The Hidden Magician: A Half-True, Semifictional Fable
By Hector Ramos-Ramos
I. The Half that's Half-True
Mark Hollis, a man who made his living by making music, "left" his listeners behind along with the earth he was departing. Do I mean he left us and it for good? Well, I'm no prophet, but I can't imagine his music will soon make its way to many mortal ears, which is lamentable, but natural. Nihil Sub Sole Novum. But now no more evasions; when I say he "left," I mean he dropped the world of the wearisome and the monotonous, the world the mainstream flows through unswervingly, and went off to a heaven of sorts, not the one which might wind up a saintly life, but one he made himself from nothing sturdier than strands of sound. He died to the world, though I hear he lives in London, albeit quietly.
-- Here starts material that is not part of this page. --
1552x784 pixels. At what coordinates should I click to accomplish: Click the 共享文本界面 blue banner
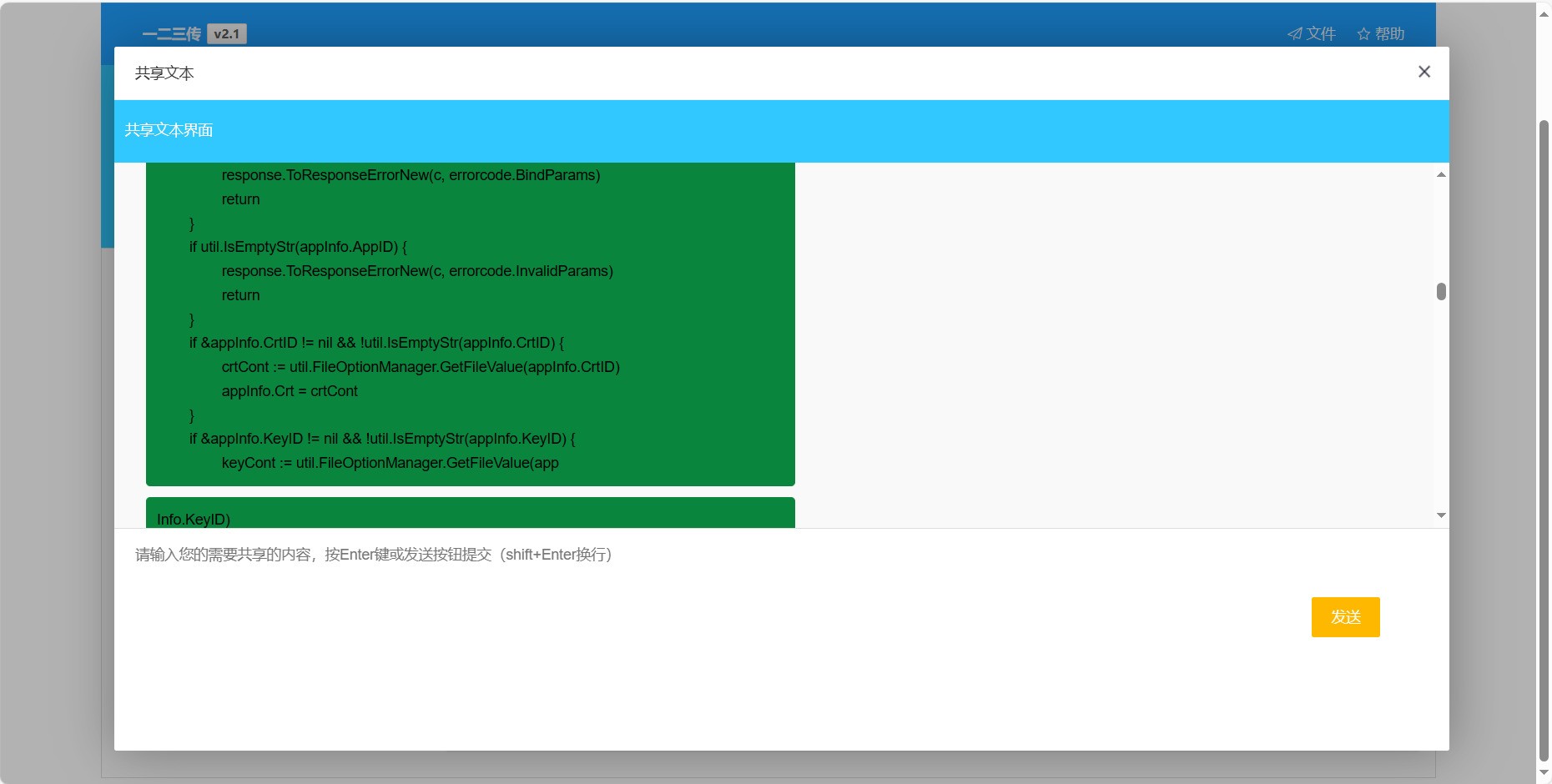pyautogui.click(x=781, y=131)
But, let's return to the momentous exit and how it came to be. Setting: England in the late Eighties. A time after antiheroic punks had given way to an age we remember now for its forgotten gold and its undying, overexposed lead. Hollis began his gradual demise back when his name was masked behind a moniker. Talk Talk. But it was only a name now. The music Hollis was envisioning had nothing punchy about it and it didn't match the brand he'd picked for the sleek synth pop of the band's early years. Talk Talk was him and Tim Friese-Greene, his producer. They kept his label's (EMI) faith by reminding them of the old successes, old sounds the two privately vowed to never repeat: the madding-crowd-pleasers of an era they had no nostalgia for. Secretly, surreptitiously, they took the cash advance they'd been given by EMI and burned it as an offering for the muse who minds the melody-headed: Euterpe. Unexpectedly, she materialized before Friese-Greene and Hollis at a kebab place. She clapped her hands together and suddenly, the musicians who had been quietly cutting up their lamb meat, found themselves in the country, in the company of living, breathing, hoofing sheep. Euterpe pointed a long elegant finger at a building on a hill with a bell tower and shouted to her fuddled companions in a cheeky tone "Onward, Christian soldiers!"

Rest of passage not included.